**Material shown:**
Begin
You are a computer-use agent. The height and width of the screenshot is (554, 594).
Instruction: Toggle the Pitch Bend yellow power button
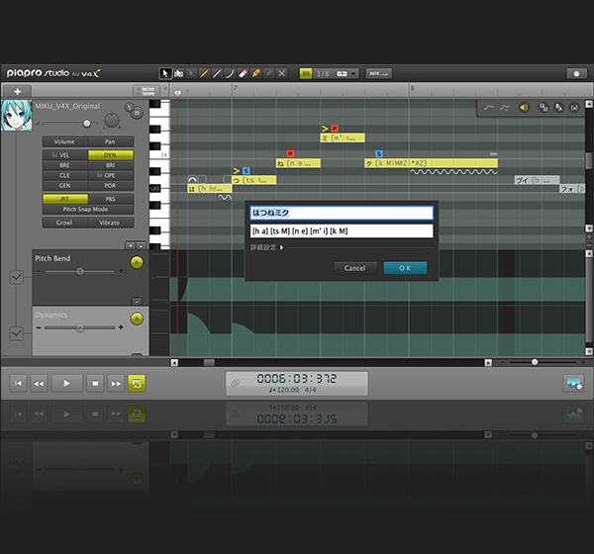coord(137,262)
End
Begin
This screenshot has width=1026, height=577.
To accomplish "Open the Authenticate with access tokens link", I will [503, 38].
End
Begin
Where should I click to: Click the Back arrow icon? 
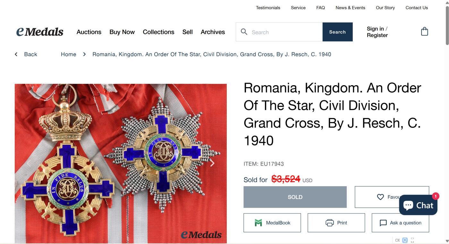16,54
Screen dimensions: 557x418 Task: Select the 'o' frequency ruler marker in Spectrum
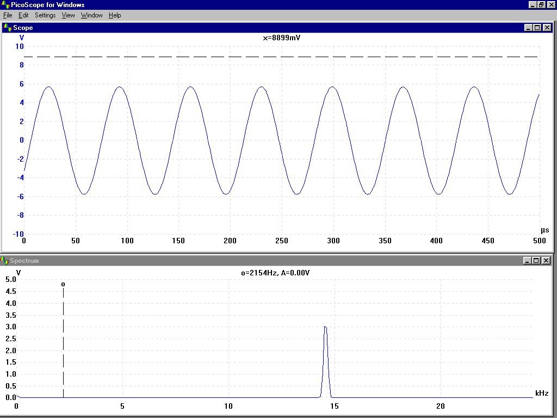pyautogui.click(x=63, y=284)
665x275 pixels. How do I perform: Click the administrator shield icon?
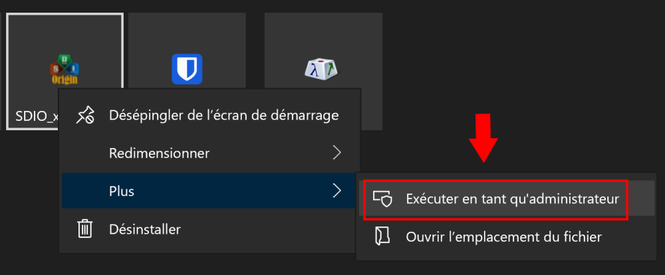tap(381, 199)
End
**Prompt:** Retype the listing from the line containing "This screenshot has width=1026, height=577." up to and including the line containing "will [503, 38].".

**Task result:**
This screenshot has width=1026, height=577.
To accomplish "Open the Authenticate with access tokens link", I will [503, 38].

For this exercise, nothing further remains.